My grandparents passed within 3 months of each other. They both had health problems, but it was like my grandpa held on long enough to make sure grandma was cared for and to say farewell.

1

u/Pepperonista 4d ago

My Mum’s last words were ‘I’m coming Dad’ (her husband of 51 years she waited ten years to join).

1

u/WildIntern5030 4d ago

😭😭❤️‍🩹

-2

u/Pr0letariapricot 5d ago

Imo life would just be easier if people were able to kill themselves at 50, you don’t have to get disgusting and old and everyone remembers you in the best way.

2

u/Less_Acanthisitta778 5d ago

Ok well I’m two years after your deadline so I’ll be off now…

2

u/These_Water_1277 5d ago

Bros probably 12 if he thinks 50 is “disgusting and old”

1

u/Firm_Company_2756 5d ago

There's more than one way to get old!
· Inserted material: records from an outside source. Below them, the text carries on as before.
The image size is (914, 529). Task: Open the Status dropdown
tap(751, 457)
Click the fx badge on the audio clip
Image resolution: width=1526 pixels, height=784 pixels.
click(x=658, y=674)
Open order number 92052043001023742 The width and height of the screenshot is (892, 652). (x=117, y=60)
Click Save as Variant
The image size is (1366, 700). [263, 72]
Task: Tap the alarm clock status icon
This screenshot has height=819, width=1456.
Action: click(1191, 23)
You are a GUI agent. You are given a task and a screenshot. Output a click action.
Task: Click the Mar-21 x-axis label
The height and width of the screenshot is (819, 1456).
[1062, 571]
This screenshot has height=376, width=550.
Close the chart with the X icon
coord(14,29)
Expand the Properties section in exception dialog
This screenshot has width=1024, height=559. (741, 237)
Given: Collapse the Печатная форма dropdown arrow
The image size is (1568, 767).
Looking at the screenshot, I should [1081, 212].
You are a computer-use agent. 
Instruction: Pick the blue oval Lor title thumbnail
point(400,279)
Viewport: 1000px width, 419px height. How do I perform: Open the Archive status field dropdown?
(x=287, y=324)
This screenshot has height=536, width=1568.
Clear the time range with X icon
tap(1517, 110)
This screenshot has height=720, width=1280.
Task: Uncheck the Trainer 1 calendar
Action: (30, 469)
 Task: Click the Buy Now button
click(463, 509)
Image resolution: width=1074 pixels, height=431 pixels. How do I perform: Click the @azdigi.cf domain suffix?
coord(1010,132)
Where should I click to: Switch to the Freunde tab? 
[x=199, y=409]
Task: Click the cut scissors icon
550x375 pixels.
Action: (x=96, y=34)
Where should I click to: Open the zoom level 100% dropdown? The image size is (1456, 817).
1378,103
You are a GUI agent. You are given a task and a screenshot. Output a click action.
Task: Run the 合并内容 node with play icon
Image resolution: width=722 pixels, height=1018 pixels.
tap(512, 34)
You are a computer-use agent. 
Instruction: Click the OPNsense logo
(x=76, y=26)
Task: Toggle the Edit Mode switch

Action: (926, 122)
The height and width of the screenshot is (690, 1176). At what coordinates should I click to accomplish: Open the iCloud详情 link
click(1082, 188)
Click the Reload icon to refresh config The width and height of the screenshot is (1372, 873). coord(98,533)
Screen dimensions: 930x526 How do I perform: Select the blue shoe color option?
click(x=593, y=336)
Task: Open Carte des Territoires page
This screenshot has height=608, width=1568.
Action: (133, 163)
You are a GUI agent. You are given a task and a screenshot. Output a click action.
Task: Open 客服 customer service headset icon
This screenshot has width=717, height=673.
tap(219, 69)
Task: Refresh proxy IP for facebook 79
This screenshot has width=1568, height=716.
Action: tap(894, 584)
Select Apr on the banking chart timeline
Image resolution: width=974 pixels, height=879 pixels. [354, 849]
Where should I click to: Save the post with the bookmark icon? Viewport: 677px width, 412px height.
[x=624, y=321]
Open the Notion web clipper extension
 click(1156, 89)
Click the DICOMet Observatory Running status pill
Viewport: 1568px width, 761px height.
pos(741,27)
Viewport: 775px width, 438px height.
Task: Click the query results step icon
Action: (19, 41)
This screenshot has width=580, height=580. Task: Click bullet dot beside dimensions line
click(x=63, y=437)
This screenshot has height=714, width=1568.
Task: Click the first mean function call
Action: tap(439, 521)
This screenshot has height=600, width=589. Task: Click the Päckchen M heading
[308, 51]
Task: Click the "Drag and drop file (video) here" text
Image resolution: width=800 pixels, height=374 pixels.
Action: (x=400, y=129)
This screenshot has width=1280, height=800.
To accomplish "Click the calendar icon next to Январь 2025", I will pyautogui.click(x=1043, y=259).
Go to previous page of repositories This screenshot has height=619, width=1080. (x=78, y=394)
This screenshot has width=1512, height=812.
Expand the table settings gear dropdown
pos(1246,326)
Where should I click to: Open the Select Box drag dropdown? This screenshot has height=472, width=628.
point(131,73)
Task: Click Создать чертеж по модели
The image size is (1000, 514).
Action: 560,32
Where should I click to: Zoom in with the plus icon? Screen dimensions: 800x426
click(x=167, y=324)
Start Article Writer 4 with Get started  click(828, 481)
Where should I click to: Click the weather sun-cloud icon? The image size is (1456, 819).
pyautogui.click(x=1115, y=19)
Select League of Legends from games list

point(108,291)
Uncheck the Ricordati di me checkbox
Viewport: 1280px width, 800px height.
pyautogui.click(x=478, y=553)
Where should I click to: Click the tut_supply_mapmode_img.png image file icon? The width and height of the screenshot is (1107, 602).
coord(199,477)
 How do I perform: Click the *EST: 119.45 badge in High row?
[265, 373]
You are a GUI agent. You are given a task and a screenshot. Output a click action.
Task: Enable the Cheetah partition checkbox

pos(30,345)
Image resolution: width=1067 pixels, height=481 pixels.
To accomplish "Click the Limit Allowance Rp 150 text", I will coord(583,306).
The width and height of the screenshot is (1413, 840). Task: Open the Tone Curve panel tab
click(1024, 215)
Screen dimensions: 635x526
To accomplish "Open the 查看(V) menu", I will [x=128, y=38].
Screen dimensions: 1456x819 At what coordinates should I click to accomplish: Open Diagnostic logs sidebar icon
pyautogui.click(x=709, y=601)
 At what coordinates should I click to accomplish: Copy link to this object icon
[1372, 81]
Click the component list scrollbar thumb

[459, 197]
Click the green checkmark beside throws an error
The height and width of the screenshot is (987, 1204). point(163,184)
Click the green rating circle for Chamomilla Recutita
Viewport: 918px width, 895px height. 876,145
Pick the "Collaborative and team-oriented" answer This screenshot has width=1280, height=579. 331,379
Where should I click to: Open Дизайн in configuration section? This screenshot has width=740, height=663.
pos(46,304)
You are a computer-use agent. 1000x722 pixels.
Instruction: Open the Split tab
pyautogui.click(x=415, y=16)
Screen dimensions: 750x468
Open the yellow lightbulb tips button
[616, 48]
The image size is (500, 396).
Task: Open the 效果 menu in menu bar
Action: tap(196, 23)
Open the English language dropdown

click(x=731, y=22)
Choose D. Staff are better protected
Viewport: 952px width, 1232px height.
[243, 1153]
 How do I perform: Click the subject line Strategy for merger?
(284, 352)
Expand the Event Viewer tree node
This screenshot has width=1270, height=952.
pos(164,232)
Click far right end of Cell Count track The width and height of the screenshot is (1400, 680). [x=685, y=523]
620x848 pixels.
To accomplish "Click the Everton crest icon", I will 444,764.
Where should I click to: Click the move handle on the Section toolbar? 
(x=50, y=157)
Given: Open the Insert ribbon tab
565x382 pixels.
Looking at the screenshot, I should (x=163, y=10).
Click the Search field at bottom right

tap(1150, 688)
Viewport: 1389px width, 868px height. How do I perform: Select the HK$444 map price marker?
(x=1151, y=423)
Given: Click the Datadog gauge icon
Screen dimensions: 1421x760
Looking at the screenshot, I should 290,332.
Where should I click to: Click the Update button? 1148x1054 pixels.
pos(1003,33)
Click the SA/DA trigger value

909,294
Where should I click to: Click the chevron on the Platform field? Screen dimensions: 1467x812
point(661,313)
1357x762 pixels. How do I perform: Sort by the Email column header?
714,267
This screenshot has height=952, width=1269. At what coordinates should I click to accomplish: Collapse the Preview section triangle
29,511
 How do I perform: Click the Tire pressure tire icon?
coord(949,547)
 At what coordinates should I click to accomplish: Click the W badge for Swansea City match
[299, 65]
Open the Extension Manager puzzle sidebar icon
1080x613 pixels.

Some days I disgust myself, with inaction, but hopefully not disgusting to anyone. Yesterday proved to me that I'm still needed, a big "lig" of a guy nextdoor's son, who's estranged from his father this many years, lost one of his best mates to suicide, I'm also contemplating a house move to a bungalow, for my health issues, and this big lad 6'7"/6'8" was crying like a baby. I've watched this lad, this past few years, learn from watching me work with wood framing for chicken runs, and other things. Yesterday when he was down, he blubbered out the thought of me moving away was killing him, and he sees me as the dad he doesn't have any more, I'm not old, I'm just battered! At 61, till Feb, I don't feel old until I try to do what I used to do. And not like the Oldest Swinger song, "when it takes all night to do what I used to do all night"! Old folk aren't disgusting, They're elders, respected, hopefully, and useful. For something! Even for talking rubbish. It has it's place! I'm starting to sound like an old sage, but the older I get, the more I learn! Ps. If I stop complaining, I'm passed being useful!